Brano selezionato:
**********
Dividere e snellire piuttosto che moltiplicare e appesantire. E’ la formula migliore per promuovere le politiche da esercitare utilmente per conseguire il risanamento dei conti pubblici in termini di contenimento del deficit e di ripianamento del debito pregresso.

Il nostro Paese è infatti afflitto e gravato dall’esistenza esagerata di istituzioni pubbliche, centrali e territoriali, e di enti/organismi da essi, comunque, economicamente e/o funzionalmente dipendenti. Nel corso del tempo si è, difatti, verificata una proliferazione progressiva di centri di spesa e di decisori istituzionali, tale da sovraccaricare il bilancio corrente della Repubblica, produttivi di deficit inenarrabili, direttamente incidenti nella formazione in progress del debito pubblico, oramai ben oltre il 134%.
**********
Righe di origine:
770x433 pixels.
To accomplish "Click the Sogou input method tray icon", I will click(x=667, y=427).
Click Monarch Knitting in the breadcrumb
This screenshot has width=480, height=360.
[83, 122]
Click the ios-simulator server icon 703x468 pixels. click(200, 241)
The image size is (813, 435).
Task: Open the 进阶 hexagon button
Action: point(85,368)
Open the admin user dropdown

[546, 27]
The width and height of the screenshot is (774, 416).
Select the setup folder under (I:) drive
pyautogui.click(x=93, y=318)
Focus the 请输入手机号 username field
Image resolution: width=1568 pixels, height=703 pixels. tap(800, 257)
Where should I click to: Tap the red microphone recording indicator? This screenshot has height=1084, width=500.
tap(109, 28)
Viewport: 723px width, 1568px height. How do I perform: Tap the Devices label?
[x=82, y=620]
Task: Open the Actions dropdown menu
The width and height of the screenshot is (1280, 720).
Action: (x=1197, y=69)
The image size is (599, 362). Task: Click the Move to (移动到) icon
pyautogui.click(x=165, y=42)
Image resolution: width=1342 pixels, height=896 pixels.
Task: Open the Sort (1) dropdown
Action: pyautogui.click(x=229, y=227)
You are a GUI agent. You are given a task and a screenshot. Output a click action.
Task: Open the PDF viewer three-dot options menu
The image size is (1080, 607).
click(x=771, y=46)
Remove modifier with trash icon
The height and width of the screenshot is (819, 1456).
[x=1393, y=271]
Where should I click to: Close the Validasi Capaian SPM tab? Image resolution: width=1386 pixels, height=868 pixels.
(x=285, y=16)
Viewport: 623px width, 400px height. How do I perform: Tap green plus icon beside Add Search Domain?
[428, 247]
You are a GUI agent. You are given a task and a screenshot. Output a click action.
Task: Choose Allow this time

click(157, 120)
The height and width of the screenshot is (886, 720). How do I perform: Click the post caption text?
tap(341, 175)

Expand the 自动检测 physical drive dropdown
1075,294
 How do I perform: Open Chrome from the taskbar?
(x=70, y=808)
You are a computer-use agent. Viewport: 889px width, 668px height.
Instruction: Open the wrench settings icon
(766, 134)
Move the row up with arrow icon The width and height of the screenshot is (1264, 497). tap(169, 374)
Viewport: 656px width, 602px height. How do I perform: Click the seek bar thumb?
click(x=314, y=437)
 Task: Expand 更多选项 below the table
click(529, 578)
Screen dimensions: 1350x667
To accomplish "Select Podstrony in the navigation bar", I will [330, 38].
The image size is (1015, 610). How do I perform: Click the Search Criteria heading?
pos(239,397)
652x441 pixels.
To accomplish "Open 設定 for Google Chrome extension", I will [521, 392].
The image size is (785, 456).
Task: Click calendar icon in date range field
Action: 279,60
**********
Quesito scritto A: Secondo il brano selezionato, quale livello ha ormai superato il debito pubblico?
Quesito scritto B: Stampa dalle righe di origine tutto ciò che va dalla riga contenente "Click the ios-simulator" fino a quella contenente "[x=82, y=620]", entrambe incluse.
Il brano selezionato e le righe di origine non hanno alcun legame tra loro.

Risposta all'esercizio A: Il debito pubblico è ormai ben oltre il 134%.

Risposta all'esercizio B:
Click the ios-simulator server icon 703x468 pixels. click(200, 241)
The image size is (813, 435).
Task: Open the 进阶 hexagon button
Action: point(85,368)
Open the admin user dropdown

[546, 27]
The width and height of the screenshot is (774, 416).
Select the setup folder under (I:) drive
pyautogui.click(x=93, y=318)
Focus the 请输入手机号 username field
Image resolution: width=1568 pixels, height=703 pixels. tap(800, 257)
Where should I click to: Tap the red microphone recording indicator? This screenshot has height=1084, width=500.
tap(109, 28)
Viewport: 723px width, 1568px height. How do I perform: Tap the Devices label?
[x=82, y=620]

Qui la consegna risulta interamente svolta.